66

6 0 0
                                    

Pendaran hijau terang menyapu abu-abu di tepian. Licin dan dingin permukaan menjadi pertanda jika basah yang berada tiga langkah di depan dapat saja menenggelamkan tapak kaki. Di tepian, kedua mata dapat melihat dasarnya. Jernih air yang mengalir di dalam tanah jadi pertanda lain jika air di sana jernih, tidak perlu ragu untuk meminumnya karena pasti ramah dengan perut. Namun begitu, jauh di depan sana pendaran hijau terang itu perlahan-lahan berubah pekat. Hijau tua tanda jika di depan sana dalam.

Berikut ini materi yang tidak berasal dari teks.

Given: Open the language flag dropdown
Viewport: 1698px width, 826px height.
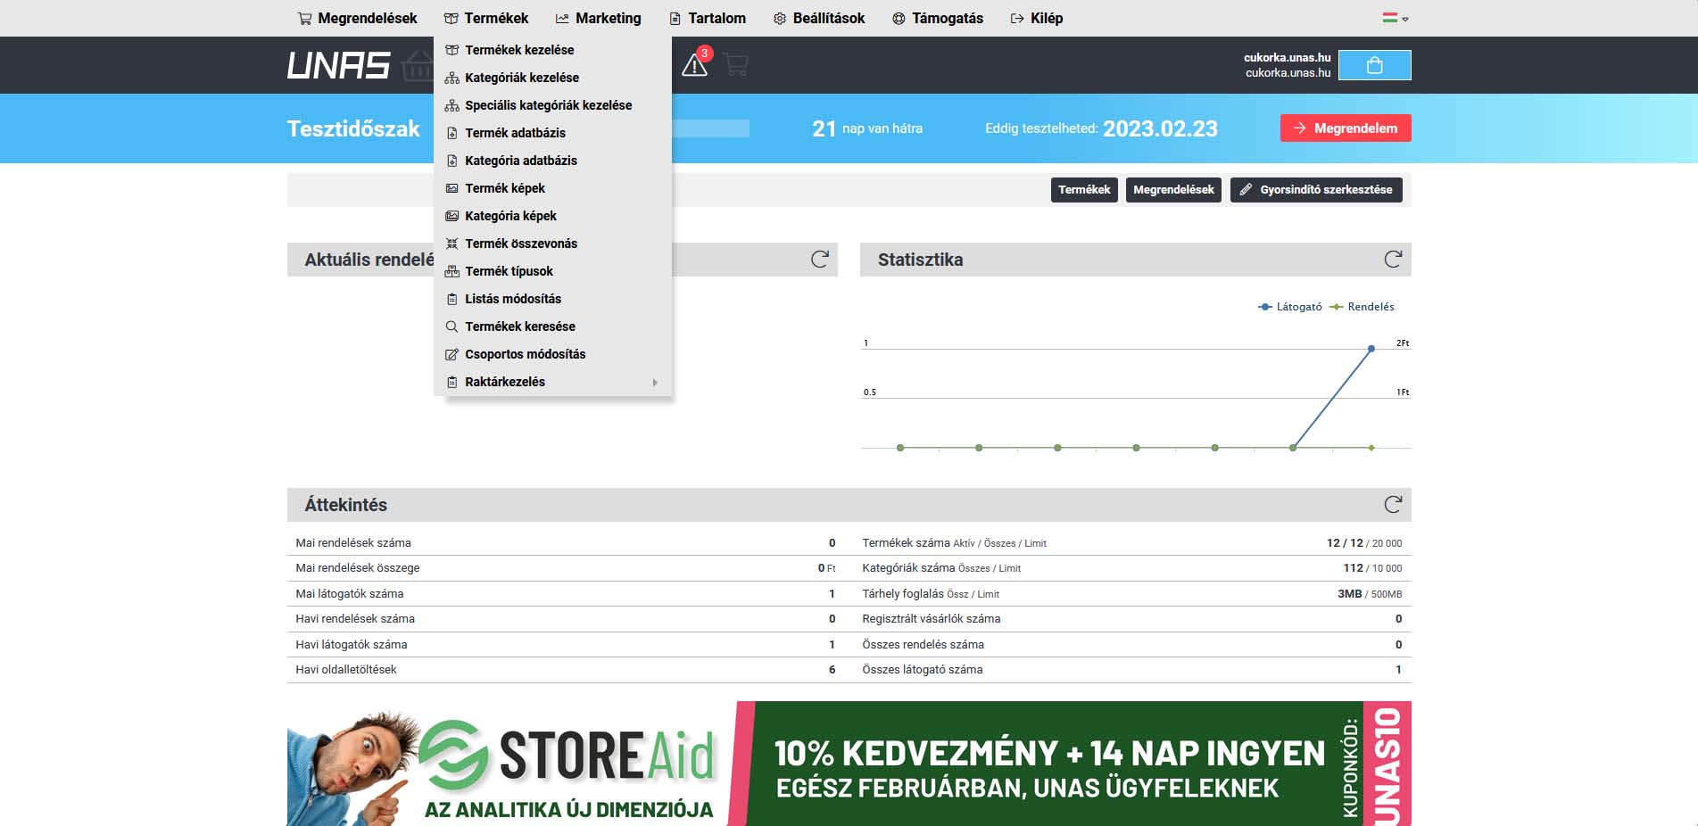Looking at the screenshot, I should click(1395, 18).

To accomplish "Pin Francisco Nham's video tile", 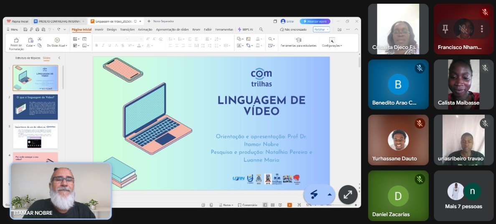I will [445, 29].
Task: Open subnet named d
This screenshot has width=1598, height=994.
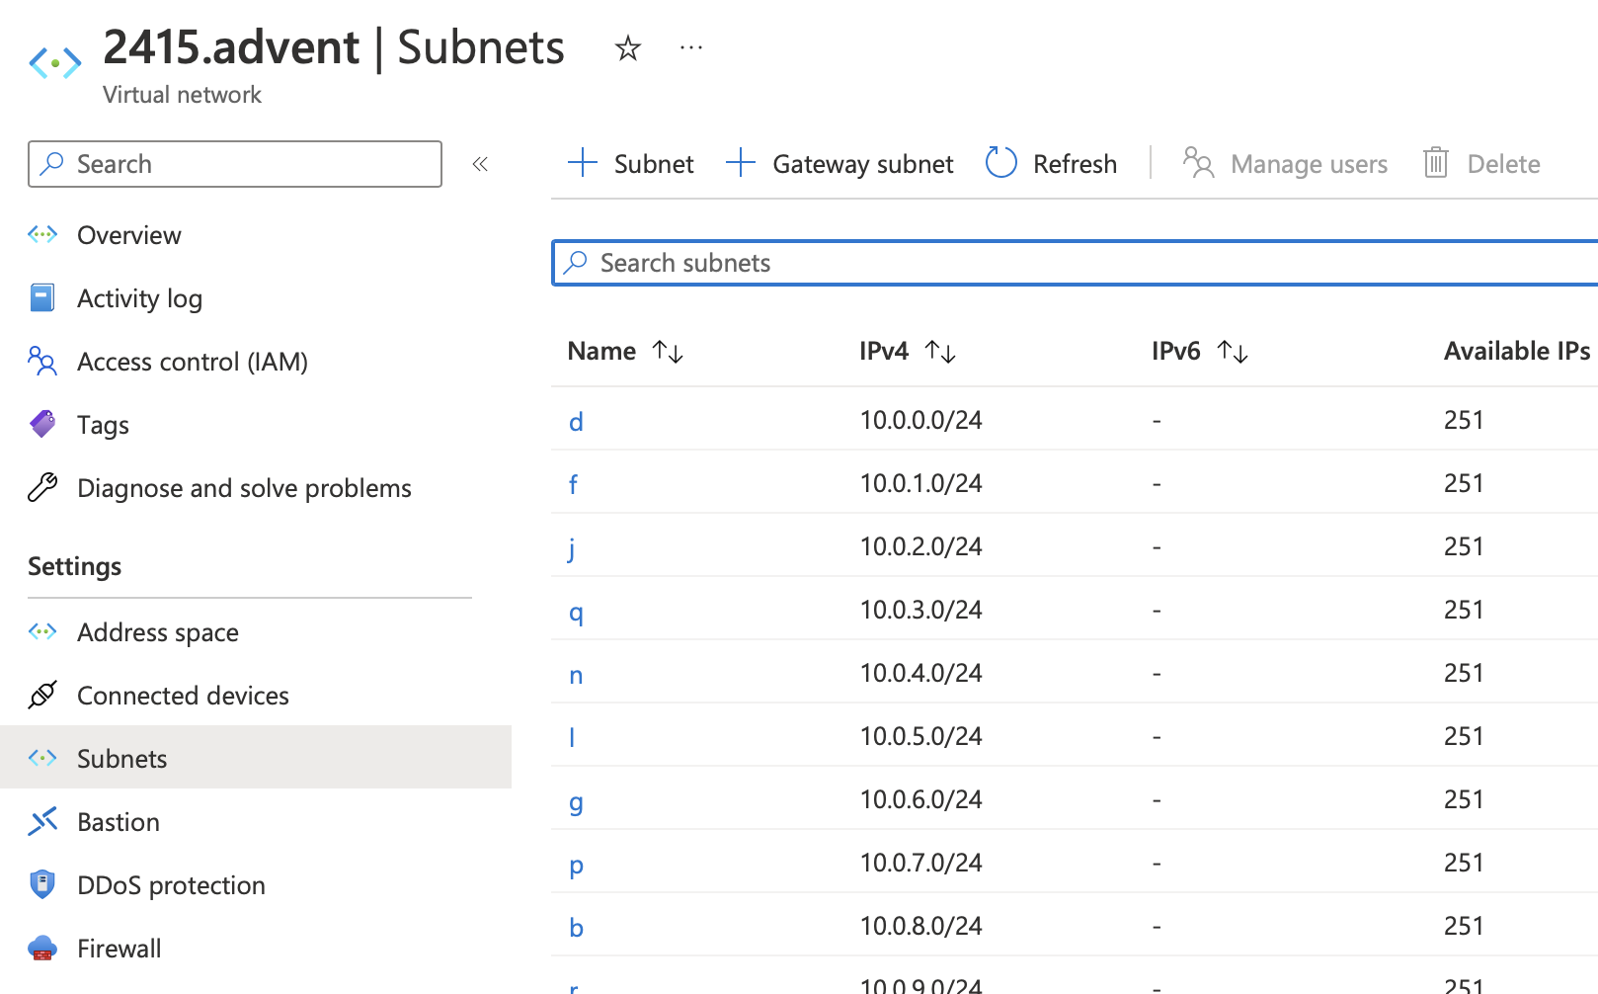Action: coord(576,422)
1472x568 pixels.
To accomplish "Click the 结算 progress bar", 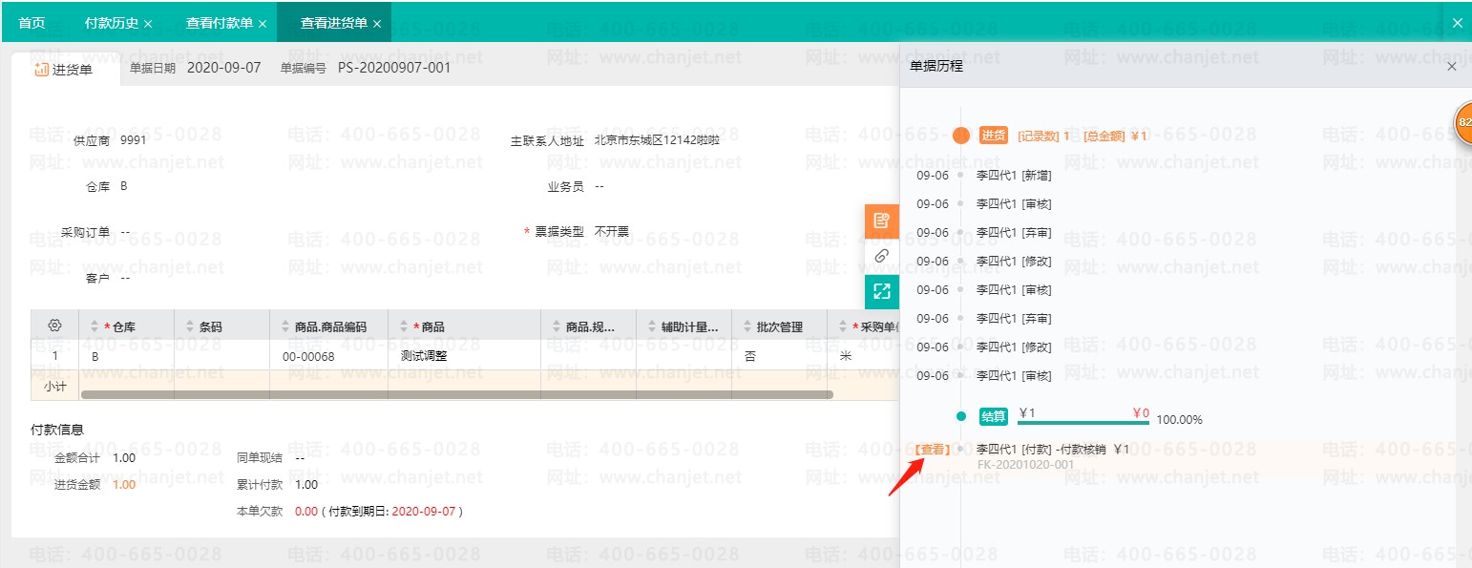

Tapak kaki tentu tidak dapat menjangkau dasarnya. Itu juga kalau dasarnya datar, tidak penuh dengan taring-taring batu yang dapat menusuk kaki.

"Segar sekali!" seru Jaka sambil membasuh wajahnya. "Rasa-rasanya aku jadi ingin berenang! Hehehe!"

"Kalau kamu tenggelam, saya tidak akan menolong." sahut Ginanjar sekenanya. "Jadi, ini sungainya?" tanyanya kemudian pada Adya.

"Ya, ini tempatnya. Hati-hati melangkah, jangan sampai terpeleset."

"Saya tidak melihat ada ikan di sini." kata Ginanjar lagi sembari mendekat tepi sungai. "Apa mereka di dalam?"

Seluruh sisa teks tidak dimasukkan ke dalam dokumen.